Provisioner does not allow rescheduling if a Node is deleted after a pod is scheduled

Question

Provisioner does not allow rescheduling if a Node is deleted after a pod is scheduled

pwschuurman opened this issue 3 years ago · 19 comments

If a node is deleted while a pod is scheduled on a node (but before a claim is provisioned), a pod can become indefinitely stuck in a Pending state.

Typically when a failure occurs in provisioning, the provisioner will relinquish control back to the Scheduler, to reschedule the Pod somehwere else. This is done by removing the volume.kubernetes.io/selected-node annotation from the PVC. The controller returns ProvisioningFinished in provisionClaimOperation. This can happen in the case when storage cannot be scheduled on the selected node: https://github.com/kubernetes-sigs/sig-storage-lib-external-provisioner/blob/master/controller/controller.go#L1420

However, if a Node becomes unavailable after it has been selected by the Scheduler, the provisioner will not remove this annotation, since it returns ProvisioningNoChange in provisionClaimOperation. This is potentially useful in some situations where there is eventual consistency for a Node to become available, once it has been selected. However, for the case when a Node is deleted, this is an unrecoverable condition, and requires the user to intervene (either by adding the exact node back (infeasible for dynamically provisioned node names), deleting/re-creating the pod and allowing the Scheduler to reschedule, or manually removing the selected-node annotation on the PVC).

amacaskill commented 2 years ago

/reopen

sunnylovestiramisu commented a year ago

/close

Answer 1 · 2022-05-31T18:28:20.000Z

The Kubernetes project currently lacks enough contributors to adequately respond to all issues and PRs.

> **Entries provided**

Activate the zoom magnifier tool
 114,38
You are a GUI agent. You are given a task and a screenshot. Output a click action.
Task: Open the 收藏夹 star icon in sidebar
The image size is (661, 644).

> **To be done**
**A.** Reproduce the stretch of the provisioner issue thread from "However, if a" through "on the PVC)." word for word.
**B.** Resume the provisioner issue thread, picking up right after its final sentence.
These rows were taken from a different source than the provisioner issue thread.

> **Per-task answers**
**A.**
However, if a Node becomes unavailable after it has been selected by the Scheduler, the provisioner will not remove this annotation, since it returns ProvisioningNoChange in provisionClaimOperation. This is potentially useful in some situations where there is eventual consistency for a Node to become available, once it has been selected. However, for the case when a Node is deleted, this is an unrecoverable condition, and requires the user to intervene (either by adding the exact node back (infeasible for dynamically provisioned node names), deleting/re-creating the pod and allowing the Scheduler to reschedule, or manually removing the selected-node annotation on the PVC).

**B.**
This bot triages issues and PRs according to the following rules:

After 90d of inactivity, lifecycle/stale is applied
After 30d of inactivity since lifecycle/stale was applied, lifecycle/rotten is applied
After 30d of inactivity since lifecycle/rotten was applied, the issue is closed

You can:

Mark this issue or PR as fresh with /remove-lifecycle stale
Mark this issue or PR as rotten with /lifecycle rotten
Close this issue or PR with /close
Offer to help out with Issue Triage

Please send feedback to sig-contributor-experience at kubernetes/community.

/lifecycle stale

Answer 2 · 2022-06-30T19:24:36.000Z

The Kubernetes project currently lacks enough active contributors to adequately respond to all issues and PRs.

This bot triages issues and PRs according to the following rules:

After 90d of inactivity, lifecycle/stale is applied
After 30d of inactivity since lifecycle/stale was applied, lifecycle/rotten is applied
After 30d of inactivity since lifecycle/rotten was applied, the issue is closed

You can:

Mark this issue or PR as fresh with /remove-lifecycle rotten
Close this issue or PR with /close
Offer to help out with Issue Triage

Please send feedback to sig-contributor-experience at kubernetes/community.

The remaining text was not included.